At the heart of the NP’s legislative agenda was apartheid (Afrikaans for “separateness”), a doctrine of white supremacy promoted as a program of separate development. Once in power, the NP extended and legalized white economic exploitation, political domination, and social privilege. These tenets were reinforced with a harsh and intrusive security system, separate and unequal education, job discrimination, and residential segregation. Such fundamental rights as protection against search without a warrant and the right to a trial were violated. A severe anti-Communist law was passed in 1950. It equated Communism with any struggle for political, economic, or social change, and served as an excuse to arrest many of the government’s opponents.

The Group Areas Act was also passed in 1950. It specified that separate areas be reserved for each of the four main racial groups: whites, blacks, Coloureds, and Asians. Stringent pass laws that restricted and controlled black access to white areas were implemented across the nation in 1952. Blacks without passes who remained in urban areas for more than 72 hours were subject to imprisonment. Millions were arrested for such violations. Marriage between whites and blacks was outlawed.

Beginning in the 1950s the government divided the black population into ethnic groups and assigned each group to a so-called homeland, also referred to as a bantustan. Ten of these territories were eventually established; Bophuthatswana, Ciskei, Gazankulu, KaNgwane, KwaNdebele, KwaZulu, Lebowa, Qwaqwa, Transkei, and Venda. The Development Land and Trust Act of 1936 had augmented the amount of land blacks could own from 7 percent to 13 percent, and these areas became the basis for the bantustans.

Prime Minister Malan retired in 1954 and was succeeded by another NP leader, Johannes G. Strijdom, who removed legal obstacles to the further implementation of apartheid. To assure support for the program, the Supreme Court was filled with six judges sympathetic to apartheid who would hear constitutional questions, a step that received parliamentary approval in 1955. NP control of the Senate was effected by their increased membership from 77 to 89 in elections that same year. Shortly after the 1958 elections for the House of Assembly, in which the NP members increased their seats from 94 to 103, Strijdom died.

Strijdom’s replacement was Hendrik F. Verwoerd, an uncompromising supporter of apartheid who implemented the concept of separate development of the races through the bantustan, or homeland, policy. In 1959 the government passed the Promotion of Bantu Self-Government Act, an unsuccessful attempt to diffuse international criticism of apartheid by offering blacks the right to participate in a political process within the bantustans. The act, which ended black representation in the national parliament, defined blacks as citizens of bantustans, although they retained their South African citizenship. The economic advantage of the policy from the government’s point of view was that it would relieve the government of welfare obligations to millions of blacks without losing the benefits of an abundant supply of cheap black labor. The policy was vehemently opposed by blacks who saw it as a further erosion of their rights because it forced them to accept citizenship in remote, underdeveloped bantustans.

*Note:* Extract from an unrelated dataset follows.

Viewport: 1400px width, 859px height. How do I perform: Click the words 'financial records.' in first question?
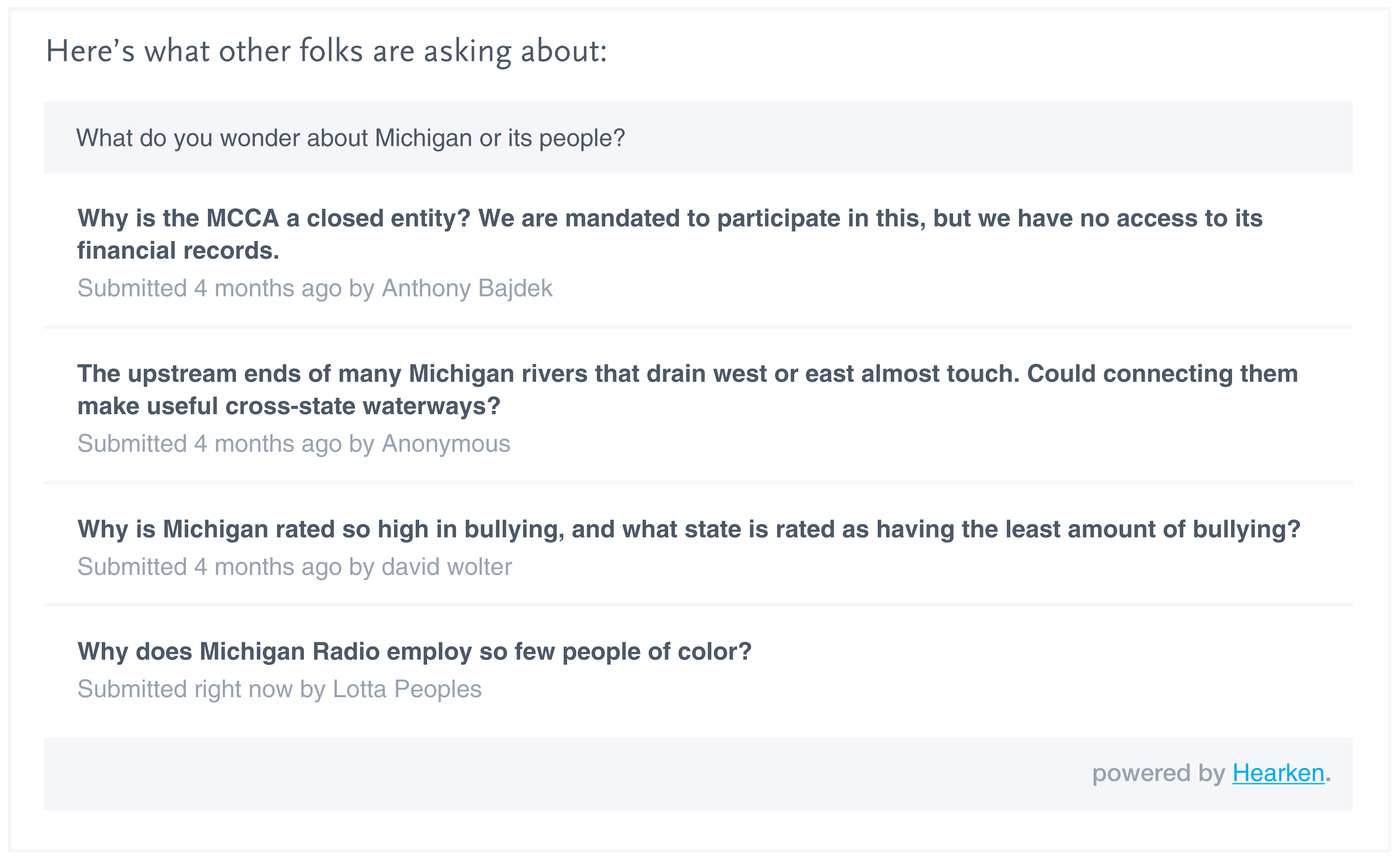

By the end of the 1970s all of the bantustans had become nominally self-governing. Although called self-governing, they were in fact entirely dependent on the national government and incapable of sustaining 75 percent of the country’s population. Thus, most blacks continued to live in white areas. The vast majority of those who lived in the bantustans commuted to white areas as part of an enormous migrant labor force.